Polish painter (1866–1895)

Władysław Podkowiński (/pl/; 4 February 1866 – 5 January 1895) was a Polish master painter and illustrator associated with the Young Poland movement during the Partition period.

==Career==
Podkowiński was born in Warsaw and began his artistic training at Wojciech Gerson's drawing school, he then transferred to the Warsaw Academy of Fine Arts where he studied between 1880 and 1884. After graduating, Podkowinski began to contribute to many of the leading art journals in Warsaw at the time. In 1885, he travelled, along with Józef Pankiewicz, to the Imperial Academy of Arts where he studied from 1885 to 1886. Returning from St. Petersburg in 1886, Podkowiński obtained a position of an illustrator for the Tygodnik Ilustrowany magazine where he became one its most renowned artists.

▶ PROBLEM REQUIREMENTS
Please copy the Podkowiński excerpt from "Władysław Podkowiński (/pl/;" up to and including "the Partition period.", substituting "draftsman" for "illustrator".

▶ GIVEN DATA
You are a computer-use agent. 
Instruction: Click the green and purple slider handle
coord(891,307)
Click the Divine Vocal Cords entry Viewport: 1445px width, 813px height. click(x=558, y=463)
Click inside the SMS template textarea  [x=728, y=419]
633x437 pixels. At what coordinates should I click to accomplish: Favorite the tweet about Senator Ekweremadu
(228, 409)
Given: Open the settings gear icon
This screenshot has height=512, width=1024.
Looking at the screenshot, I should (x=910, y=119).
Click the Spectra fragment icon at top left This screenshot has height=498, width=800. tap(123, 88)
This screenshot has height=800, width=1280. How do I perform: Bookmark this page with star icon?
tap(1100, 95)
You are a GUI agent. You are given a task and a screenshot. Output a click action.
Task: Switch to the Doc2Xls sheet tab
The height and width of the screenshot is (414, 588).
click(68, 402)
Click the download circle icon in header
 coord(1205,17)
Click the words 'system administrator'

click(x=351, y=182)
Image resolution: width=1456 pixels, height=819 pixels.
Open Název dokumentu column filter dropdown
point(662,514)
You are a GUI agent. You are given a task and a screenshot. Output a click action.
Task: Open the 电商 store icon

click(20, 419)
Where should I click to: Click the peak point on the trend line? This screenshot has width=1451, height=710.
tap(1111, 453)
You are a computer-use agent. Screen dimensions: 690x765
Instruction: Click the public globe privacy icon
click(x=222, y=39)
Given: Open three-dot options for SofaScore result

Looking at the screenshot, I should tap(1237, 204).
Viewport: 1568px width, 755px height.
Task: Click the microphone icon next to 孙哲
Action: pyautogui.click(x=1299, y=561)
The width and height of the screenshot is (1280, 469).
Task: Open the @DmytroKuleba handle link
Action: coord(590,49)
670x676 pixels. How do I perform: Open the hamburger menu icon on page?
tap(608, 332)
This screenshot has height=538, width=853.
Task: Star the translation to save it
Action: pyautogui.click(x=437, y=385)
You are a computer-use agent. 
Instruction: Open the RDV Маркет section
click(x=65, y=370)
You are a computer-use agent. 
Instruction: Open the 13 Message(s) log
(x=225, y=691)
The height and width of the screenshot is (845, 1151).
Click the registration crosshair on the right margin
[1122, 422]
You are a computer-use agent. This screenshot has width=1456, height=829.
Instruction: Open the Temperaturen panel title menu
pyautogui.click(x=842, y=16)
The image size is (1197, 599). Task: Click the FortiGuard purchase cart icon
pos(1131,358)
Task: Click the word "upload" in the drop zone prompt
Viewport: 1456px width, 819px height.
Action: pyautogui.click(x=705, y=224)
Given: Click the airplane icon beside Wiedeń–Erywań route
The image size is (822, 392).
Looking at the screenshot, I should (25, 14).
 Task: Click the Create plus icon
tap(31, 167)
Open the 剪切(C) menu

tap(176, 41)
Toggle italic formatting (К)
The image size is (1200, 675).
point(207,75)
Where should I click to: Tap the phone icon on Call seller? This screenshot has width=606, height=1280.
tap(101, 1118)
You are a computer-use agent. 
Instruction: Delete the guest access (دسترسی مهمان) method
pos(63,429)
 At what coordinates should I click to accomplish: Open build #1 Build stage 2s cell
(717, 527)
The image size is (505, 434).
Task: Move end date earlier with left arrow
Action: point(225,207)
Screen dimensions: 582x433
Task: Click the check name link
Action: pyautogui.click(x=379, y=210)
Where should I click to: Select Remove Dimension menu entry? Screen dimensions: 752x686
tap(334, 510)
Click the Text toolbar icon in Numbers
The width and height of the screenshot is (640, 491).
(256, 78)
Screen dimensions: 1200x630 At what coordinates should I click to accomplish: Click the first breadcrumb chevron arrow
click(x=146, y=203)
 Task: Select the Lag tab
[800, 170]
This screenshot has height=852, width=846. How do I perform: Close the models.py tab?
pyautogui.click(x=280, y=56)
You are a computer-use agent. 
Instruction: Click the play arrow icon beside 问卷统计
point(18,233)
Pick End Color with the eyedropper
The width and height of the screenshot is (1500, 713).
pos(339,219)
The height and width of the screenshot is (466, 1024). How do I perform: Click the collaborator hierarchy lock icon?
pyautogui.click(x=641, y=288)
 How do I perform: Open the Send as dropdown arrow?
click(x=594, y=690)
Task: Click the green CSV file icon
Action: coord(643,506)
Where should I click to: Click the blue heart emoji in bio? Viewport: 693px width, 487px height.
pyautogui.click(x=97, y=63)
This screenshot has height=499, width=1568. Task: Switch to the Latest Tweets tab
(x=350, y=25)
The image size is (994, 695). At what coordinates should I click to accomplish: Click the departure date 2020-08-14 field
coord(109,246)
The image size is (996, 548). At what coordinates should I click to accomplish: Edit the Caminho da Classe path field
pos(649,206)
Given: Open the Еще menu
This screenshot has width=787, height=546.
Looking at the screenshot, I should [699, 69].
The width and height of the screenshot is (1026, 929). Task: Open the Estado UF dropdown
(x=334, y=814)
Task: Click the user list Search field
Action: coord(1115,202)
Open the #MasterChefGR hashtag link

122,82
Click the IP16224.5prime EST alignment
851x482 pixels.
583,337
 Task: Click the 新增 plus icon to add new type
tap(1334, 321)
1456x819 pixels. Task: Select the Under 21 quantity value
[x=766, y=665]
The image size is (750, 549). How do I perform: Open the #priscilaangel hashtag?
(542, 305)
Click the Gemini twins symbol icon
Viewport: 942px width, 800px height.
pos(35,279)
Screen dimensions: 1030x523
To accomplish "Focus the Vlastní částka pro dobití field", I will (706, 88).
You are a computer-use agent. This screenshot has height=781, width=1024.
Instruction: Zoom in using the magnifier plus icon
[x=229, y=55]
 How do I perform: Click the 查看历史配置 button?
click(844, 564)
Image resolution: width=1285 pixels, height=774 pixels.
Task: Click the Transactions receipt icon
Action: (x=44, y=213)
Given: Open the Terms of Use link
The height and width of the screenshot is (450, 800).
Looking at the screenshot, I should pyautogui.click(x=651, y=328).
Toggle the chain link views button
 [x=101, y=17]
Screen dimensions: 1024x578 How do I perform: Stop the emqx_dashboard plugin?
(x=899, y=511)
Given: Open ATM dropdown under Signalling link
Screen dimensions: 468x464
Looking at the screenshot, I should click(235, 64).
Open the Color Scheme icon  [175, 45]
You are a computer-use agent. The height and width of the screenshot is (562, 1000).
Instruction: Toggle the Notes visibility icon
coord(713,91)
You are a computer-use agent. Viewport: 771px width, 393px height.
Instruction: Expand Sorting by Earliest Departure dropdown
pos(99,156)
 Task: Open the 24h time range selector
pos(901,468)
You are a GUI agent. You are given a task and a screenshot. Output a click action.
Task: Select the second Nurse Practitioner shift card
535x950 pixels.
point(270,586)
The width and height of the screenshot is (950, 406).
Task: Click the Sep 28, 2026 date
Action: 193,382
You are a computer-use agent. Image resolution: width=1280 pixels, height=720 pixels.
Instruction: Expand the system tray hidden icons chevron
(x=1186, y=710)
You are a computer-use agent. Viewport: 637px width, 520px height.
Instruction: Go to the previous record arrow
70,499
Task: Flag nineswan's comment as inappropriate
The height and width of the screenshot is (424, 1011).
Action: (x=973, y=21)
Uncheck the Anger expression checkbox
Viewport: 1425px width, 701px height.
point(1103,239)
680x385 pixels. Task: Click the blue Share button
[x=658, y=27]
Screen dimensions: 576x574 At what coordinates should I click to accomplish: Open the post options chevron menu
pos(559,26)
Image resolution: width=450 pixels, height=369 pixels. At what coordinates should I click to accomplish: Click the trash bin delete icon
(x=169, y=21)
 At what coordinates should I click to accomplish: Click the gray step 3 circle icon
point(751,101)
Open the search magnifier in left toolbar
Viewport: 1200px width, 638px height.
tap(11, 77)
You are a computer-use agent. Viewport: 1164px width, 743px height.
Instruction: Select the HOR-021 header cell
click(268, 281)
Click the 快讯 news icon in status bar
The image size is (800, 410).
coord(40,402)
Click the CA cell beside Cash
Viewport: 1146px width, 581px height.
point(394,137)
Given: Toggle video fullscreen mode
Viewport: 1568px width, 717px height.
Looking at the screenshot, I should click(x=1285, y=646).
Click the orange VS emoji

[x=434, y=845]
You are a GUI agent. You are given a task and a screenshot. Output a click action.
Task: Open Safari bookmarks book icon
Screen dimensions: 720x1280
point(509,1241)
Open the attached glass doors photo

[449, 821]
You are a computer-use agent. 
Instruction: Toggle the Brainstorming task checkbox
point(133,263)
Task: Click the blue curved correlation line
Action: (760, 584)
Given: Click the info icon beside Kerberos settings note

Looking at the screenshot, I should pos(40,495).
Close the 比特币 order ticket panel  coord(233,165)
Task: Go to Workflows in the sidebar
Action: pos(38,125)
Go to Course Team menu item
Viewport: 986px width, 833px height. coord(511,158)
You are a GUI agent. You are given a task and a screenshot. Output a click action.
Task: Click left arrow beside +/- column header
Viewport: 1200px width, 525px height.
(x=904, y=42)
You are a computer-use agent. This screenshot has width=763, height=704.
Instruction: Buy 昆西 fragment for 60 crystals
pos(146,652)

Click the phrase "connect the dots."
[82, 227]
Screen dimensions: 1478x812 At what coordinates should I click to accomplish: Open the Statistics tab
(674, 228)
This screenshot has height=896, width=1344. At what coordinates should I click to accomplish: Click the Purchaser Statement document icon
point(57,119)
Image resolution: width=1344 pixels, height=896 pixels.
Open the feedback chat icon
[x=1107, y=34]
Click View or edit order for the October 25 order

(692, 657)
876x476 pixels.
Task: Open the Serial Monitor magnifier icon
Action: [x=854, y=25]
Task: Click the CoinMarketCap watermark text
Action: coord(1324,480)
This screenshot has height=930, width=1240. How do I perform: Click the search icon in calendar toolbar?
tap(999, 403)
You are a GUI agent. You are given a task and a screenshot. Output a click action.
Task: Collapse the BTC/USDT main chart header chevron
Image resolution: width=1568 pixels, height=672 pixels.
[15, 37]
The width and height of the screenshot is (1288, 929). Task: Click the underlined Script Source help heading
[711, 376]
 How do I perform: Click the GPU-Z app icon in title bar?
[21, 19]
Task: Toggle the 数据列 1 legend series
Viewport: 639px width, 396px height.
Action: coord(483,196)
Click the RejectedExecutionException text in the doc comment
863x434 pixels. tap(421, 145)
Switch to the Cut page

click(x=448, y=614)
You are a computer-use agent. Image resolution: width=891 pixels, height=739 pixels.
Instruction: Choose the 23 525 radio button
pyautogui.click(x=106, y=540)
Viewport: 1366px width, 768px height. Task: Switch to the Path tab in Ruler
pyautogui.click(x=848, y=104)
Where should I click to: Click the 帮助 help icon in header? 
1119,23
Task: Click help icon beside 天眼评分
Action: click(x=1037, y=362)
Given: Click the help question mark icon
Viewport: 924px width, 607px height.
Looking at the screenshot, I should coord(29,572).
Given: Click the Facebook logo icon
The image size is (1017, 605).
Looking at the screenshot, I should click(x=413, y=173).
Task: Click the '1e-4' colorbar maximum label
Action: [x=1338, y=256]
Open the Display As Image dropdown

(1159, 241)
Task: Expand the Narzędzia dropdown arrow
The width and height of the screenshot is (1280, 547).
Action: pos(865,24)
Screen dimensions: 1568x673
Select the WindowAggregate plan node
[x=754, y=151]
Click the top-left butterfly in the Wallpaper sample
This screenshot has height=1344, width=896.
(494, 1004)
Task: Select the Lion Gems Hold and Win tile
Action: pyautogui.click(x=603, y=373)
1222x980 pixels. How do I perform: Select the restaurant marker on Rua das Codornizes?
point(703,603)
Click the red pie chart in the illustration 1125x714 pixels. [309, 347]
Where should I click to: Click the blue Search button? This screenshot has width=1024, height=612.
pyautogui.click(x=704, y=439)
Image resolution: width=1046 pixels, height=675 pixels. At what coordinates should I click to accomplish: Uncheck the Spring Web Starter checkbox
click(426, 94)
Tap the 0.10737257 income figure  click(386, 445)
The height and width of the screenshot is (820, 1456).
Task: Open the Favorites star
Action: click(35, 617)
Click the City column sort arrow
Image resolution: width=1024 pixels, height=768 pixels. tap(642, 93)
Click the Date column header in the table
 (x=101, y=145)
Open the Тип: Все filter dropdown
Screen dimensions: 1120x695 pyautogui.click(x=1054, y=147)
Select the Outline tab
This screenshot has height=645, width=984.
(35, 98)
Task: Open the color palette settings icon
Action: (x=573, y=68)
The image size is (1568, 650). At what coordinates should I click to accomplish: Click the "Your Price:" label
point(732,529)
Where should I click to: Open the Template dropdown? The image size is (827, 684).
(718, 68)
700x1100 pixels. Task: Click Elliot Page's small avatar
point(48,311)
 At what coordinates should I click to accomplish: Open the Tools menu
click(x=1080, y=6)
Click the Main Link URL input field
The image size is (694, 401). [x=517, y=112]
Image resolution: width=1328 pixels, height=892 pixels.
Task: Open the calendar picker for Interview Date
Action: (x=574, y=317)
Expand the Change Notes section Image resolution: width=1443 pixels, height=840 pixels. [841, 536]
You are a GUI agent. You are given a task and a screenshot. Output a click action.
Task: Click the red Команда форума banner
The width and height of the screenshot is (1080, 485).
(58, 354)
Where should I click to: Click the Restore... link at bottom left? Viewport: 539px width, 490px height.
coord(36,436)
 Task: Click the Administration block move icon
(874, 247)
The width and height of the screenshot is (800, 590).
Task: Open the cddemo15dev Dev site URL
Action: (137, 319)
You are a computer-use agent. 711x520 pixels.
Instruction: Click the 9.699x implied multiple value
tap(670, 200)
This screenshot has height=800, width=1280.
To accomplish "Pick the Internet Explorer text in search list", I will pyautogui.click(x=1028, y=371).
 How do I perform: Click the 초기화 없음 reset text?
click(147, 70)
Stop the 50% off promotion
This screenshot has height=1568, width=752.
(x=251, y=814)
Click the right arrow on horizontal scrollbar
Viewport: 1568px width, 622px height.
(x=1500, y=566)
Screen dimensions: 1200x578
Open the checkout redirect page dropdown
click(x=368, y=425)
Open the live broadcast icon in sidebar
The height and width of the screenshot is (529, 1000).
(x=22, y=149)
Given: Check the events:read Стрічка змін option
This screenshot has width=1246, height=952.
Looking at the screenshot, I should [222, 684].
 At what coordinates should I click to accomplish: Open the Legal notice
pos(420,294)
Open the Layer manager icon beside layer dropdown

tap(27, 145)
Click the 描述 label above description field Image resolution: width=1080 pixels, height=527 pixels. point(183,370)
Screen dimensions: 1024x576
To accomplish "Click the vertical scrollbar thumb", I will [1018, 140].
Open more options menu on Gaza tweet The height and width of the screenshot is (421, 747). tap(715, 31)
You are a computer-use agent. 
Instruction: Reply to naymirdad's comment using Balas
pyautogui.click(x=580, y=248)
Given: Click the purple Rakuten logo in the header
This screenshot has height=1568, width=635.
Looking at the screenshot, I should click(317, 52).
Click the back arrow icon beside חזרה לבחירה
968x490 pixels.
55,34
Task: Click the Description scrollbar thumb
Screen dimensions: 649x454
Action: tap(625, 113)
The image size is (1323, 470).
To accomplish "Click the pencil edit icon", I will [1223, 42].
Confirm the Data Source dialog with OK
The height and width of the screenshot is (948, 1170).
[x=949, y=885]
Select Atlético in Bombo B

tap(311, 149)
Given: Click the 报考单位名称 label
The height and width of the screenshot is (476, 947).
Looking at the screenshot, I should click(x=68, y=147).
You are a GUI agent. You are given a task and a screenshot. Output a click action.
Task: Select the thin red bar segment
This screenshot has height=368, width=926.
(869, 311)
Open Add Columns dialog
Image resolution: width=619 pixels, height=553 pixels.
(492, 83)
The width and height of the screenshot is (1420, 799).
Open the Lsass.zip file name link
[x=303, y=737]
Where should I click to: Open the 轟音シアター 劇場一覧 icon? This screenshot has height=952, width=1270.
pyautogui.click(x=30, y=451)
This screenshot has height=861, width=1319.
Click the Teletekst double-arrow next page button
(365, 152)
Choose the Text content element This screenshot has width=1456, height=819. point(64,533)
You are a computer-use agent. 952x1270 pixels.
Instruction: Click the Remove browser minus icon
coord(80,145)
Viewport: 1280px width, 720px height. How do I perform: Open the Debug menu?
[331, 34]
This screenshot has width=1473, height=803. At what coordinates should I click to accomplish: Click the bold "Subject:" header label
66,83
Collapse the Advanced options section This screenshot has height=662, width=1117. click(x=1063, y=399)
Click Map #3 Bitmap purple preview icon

▶ ANSWER
Władysław Podkowiński (/pl/; 4 February 1866 – 5 January 1895) was a Polish master painter and draftsman associated with the Young Poland movement during the Partition period.